Just returned from a shake-down trip on the new Rapido and experienced a strange incident with the combi boiler...............

The boiler had been in use for hot water only (electric) and was switched off after washing up. Later in the evening I went to switch it to heating, just to take the late night chill off - and the whole thing was dead - not a sausage. 8O 

Tried the boiler fuse in the main panel - OK, so had to remove the electric panel on the side of the heater unit (not an easy job, it's buried under the seating and kitchen units). When the cover was removed there was a red LED flashing a code of short and long bursts - clearly a fault code. I removed the 12v fuse on the panel and tested - OK. Replaced fuse and the LED flashing stopped and just like magic all returned to normal operation. It's worked faultlessly since. :? 

So does anyone know the codes for the flashing LED? I'd like to know what fault caused the panel to trip so I can understand why it happened and take appropriate steps to avoid it happening again.


----------



## spykal (May 9, 2005)

Hi Ken

I knew that I had seen a reference to the flashing codes but when you asked me yesterday I could not remember where ...I think I have found them now ....try these two links for the PDFs. The flashes are supposed to be like morse code ...long and short flashes ...did you make a note of what yours did before you fixed it?

Blinkcodeliste 1 <<

Blinkcodeliste 2 <<

Mike

P.S. it was using the German "blinkcodelist" that helped me find them ...I do like those compund German words made up of several short ones... so very efficient !!


----------



## inkey-2008 (May 24, 2008)

I help a lady down in Spain a couple of winters ago with a similar fault.

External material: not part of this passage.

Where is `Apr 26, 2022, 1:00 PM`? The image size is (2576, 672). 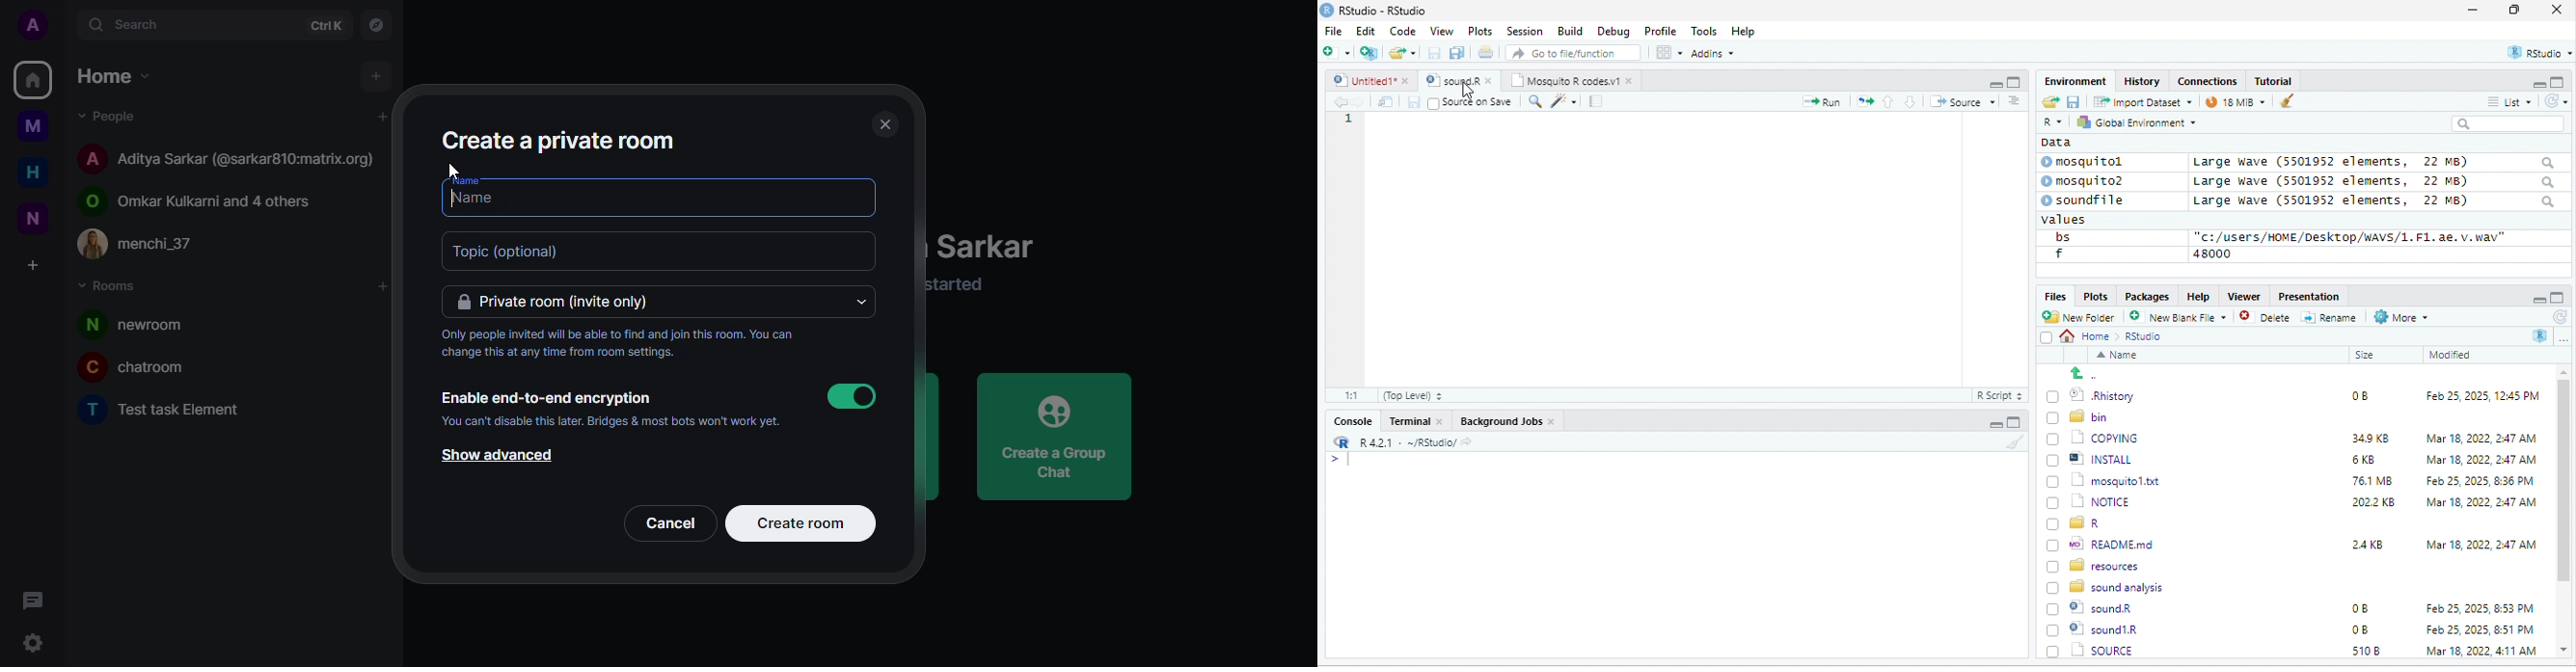
Apr 26, 2022, 1:00 PM is located at coordinates (2482, 652).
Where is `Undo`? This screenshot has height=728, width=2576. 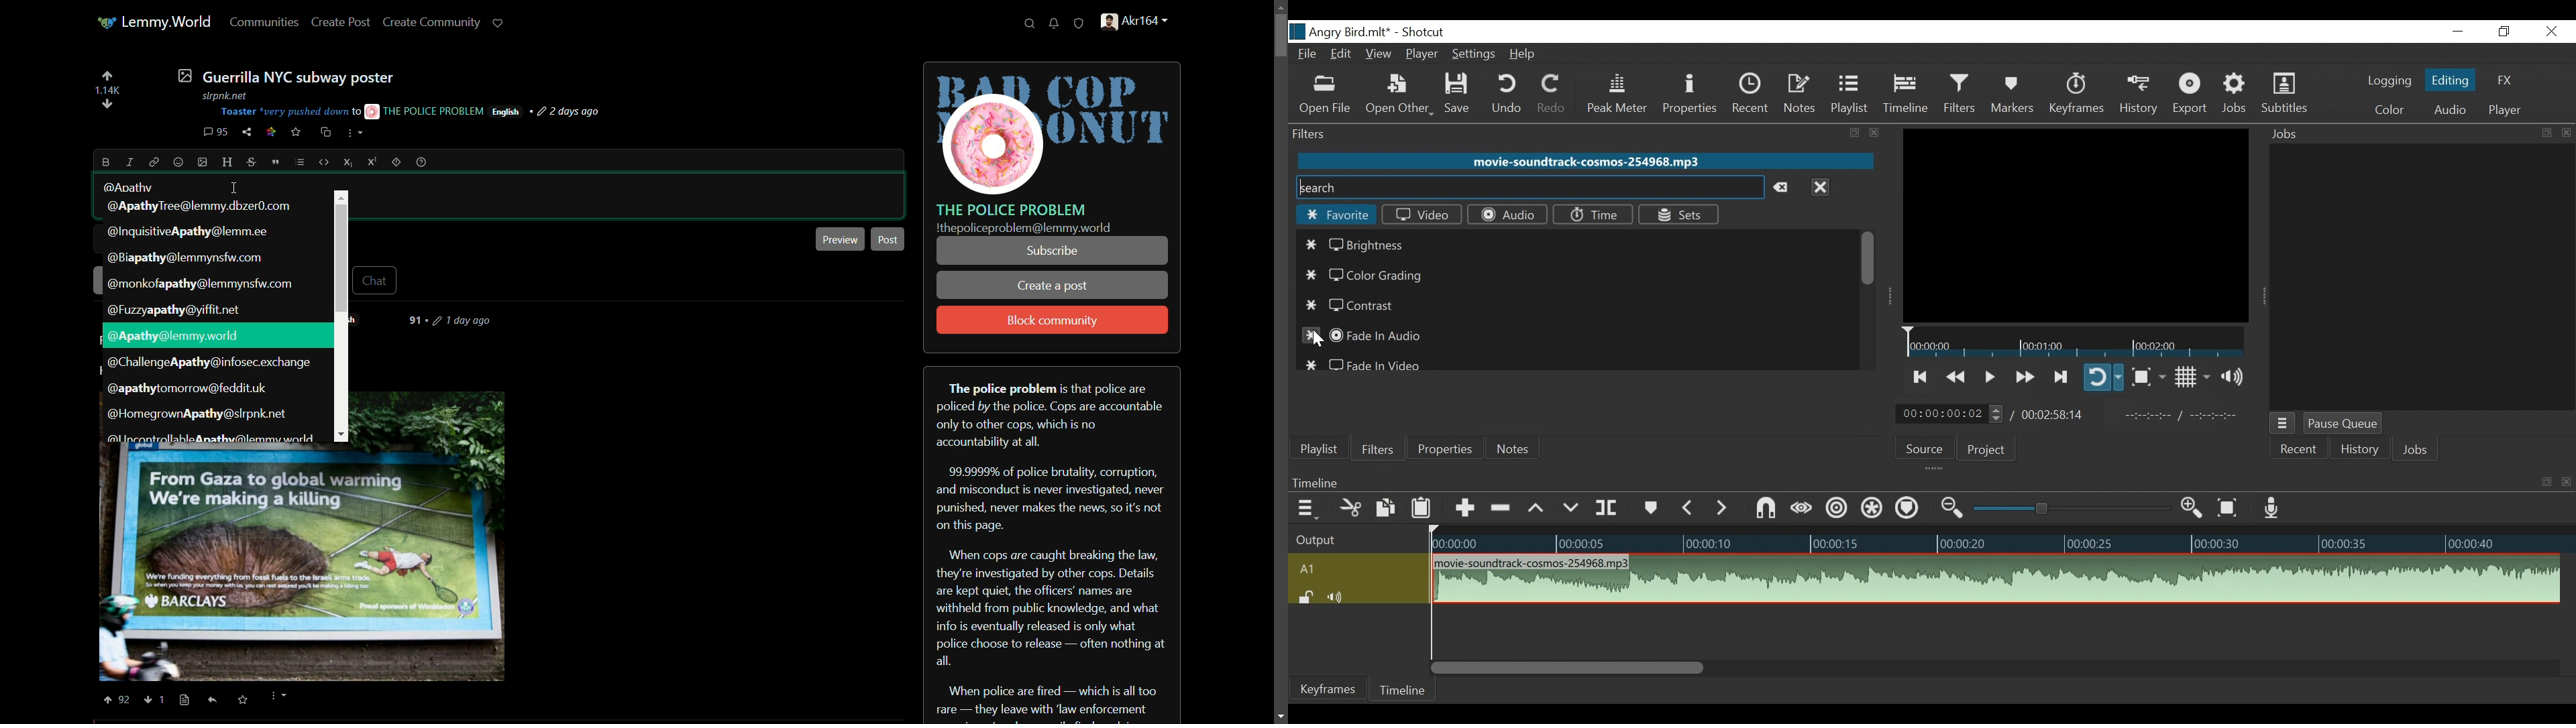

I rang Truma with the serial numbers etc.
It turn out it was a faulty circuit board which they replaced, it was a known fault.

Andy


----------



## gaspode (May 9, 2005)

Thanks guys

I've seen those "blinkcodelists" Mike but either they don't list the fault code I was receiving or I'm interpreting it incorrectly. The code I interpreted as:

Red LED
Short blink
Short blink
Long blink
Pause
Repeat from top.

Anyone got any ideas?


----------



## WildThingsKev (Dec 29, 2009)

Well I hate to bear bad news but "short short long" is morse for U and in the International Code of Signals mean "You are running into Danger"!


----------



## gaspode (May 9, 2005)

:lol: :lol: :lol: 

Just about sums up my experiences with Rapido so far Kev.

Looks as if I'll be phoning Truma tomorrow doesn't it? :roll:


----------